HEARINGS at the Isle of Wight Crown Court were disrupted yesterday morning (Monday) as lawyers went on strike over plans to cut Legal Aid.
Thousands of criminal case lawyers of England and Wales did not attend court today — the first walk-out in the profession's history — and some protested outside court buildings, after the government announced it would cut its £2bn legal aid bill by £220m.
Lawyers who specialise in legal aid work have described the cuts as a threat to the criminal justice system and warned their income could fall by as much as 30 per cent, but Justice Minister Shailesh Vara said lawyers were not immune from the tough economic climate.
At the Isle of Wight Crown Court, five cases were adjourned yesterday morning because defendants had no-one to represent them.
Southampton-based barrister Tim Moores, who practices on the Western Circuit, which includes the Isle of Wight, said the government had slashed its legal aid fund for six years in a row, amounting to a 46 per cent cut.

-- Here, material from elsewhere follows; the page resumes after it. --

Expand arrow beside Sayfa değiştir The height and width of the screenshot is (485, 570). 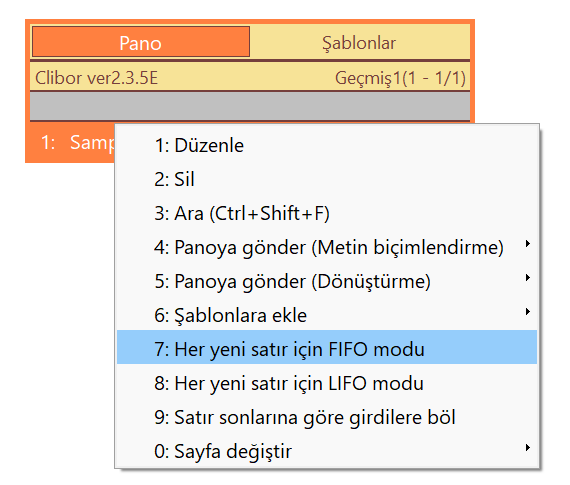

Mr Moores said: "Legal aid provision, like the NHS, is part of the welfare state. Years ago, people who knew the value of justice in our society designed a system which, like the NHS, meant if you needed it, the state would not provide some second-rate service for the poor, but the best available help at a reasonable cost to the taxpayer.
"Raiding the legal aid fund is a lazy way of saving money. It is driving the best from our profession. The Attorney General himself acknowledges fees are already so low that talent is leaving the criminal bar and fewer are coming forward to replace them."
Government figures — disputed by lawyers — show more than 1,200 full-time barristers working on taxpayer-funded criminal work received £100,000 in fee income last year.